Miopia evangélica....

A nossa equipe de pregadores na igreja acaba de terminar uma série de mensagens expositivas sobre Apocalipse. A parte do trabalho que me competiu foi expor, entre outros capítulos, o 17 (prostituta de Babilónia - ver última postagem) e 21 (nova Jerusalém).

Desta vez, tendo entregue Apoc. 20 a um membro da equipe, fiquei livre de me pronunciar sobre o velho problema do milénio! Alguns anos atrás mudei de «a-mil...» para «pré-mil...» - mas, sinceramente, o debate já não me parece tão importante - facto este que a minha última turma no Seminário a tratar da escatologia deve ter percebido!

Mas, agora, Apocalipse 21! Fala sobre uma cidade que de Deus desce para a terra (v.2). Fala sobre a transformação de todas as coisas - «novos céus e nova terra em que mora a justiça». É o último e supremo cumprimento do propósito de Deus para o universo que criou: nenhum «a-m...», «pré-m...» (histórico ou dispensacionalista) ou «pós-m...» pode negar este facto central da esperança do cristão para o futuro. É tão central para a Bíblia como o é a doutrina da ressurreição do corpo, ensinada em João e nas epístolas de Paulo, em cumprimento das promessas do V.T.
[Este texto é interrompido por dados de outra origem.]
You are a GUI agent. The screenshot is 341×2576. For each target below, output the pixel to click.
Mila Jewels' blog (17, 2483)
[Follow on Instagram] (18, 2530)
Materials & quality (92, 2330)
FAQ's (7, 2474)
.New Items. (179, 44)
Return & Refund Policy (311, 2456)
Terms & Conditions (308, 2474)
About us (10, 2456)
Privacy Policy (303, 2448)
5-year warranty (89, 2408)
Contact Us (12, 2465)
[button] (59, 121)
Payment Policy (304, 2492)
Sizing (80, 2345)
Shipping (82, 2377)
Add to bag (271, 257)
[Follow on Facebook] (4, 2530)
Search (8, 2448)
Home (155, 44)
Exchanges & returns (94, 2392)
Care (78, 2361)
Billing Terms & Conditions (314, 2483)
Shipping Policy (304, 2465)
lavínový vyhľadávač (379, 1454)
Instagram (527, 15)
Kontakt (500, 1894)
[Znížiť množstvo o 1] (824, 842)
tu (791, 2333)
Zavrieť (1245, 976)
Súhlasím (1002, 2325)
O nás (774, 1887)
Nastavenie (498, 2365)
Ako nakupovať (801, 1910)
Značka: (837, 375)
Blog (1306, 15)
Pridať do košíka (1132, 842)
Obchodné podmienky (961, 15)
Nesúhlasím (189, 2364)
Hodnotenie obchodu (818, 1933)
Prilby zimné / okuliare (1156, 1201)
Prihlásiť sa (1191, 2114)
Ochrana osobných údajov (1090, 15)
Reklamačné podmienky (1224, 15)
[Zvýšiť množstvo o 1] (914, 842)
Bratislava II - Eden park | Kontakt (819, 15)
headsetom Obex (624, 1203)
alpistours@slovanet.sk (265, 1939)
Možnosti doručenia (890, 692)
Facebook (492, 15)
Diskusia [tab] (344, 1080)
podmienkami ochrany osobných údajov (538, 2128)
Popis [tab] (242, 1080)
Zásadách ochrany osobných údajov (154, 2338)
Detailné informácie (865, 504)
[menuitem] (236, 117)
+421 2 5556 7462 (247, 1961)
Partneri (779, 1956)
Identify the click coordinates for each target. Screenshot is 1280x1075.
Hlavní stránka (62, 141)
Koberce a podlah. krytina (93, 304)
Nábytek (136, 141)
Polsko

As implicações ecológicas desta promessa são espantosas. Só se consegue explicar a indiferença histórica dos cristãos a problemas ambientais por uma miopia grave generalizada relativamente a esta doutrina bíblica.

Quando vamos ver hinos e cânticos nas nossas colectâneas, vemos os sinais mais flagrantes desta miopia secular, resultado naturalmente da infiltração de ideias gregas na doutrina cristã. Praticamente todos os hinos do Cantor Cristão e o Hinário para o Culto Cristão, por exemplo, falam como se a suprema esperança do cristão fosse a ida da sua alma para morar eternamente no céu (a fase que a teologia chama apenas a intermediária). Chegam ao ponto de lamentar o nosso apego às coisas belas da criação de Deus!

E nesta área os coros mais novos pouco ajudam. Inovadores na sua melodia e ritmos, muitas vezes são tradicionalistas e limitados no seu conteúdo.

Onde se encontram ecos, no suspiro do cristão para o cumprimento de todas as coisas, das palavras de Paulo... que diz que não desejava ser despido mas revestido (2 Cor. 5:4) para que o mortal fosse absorvido pela vida?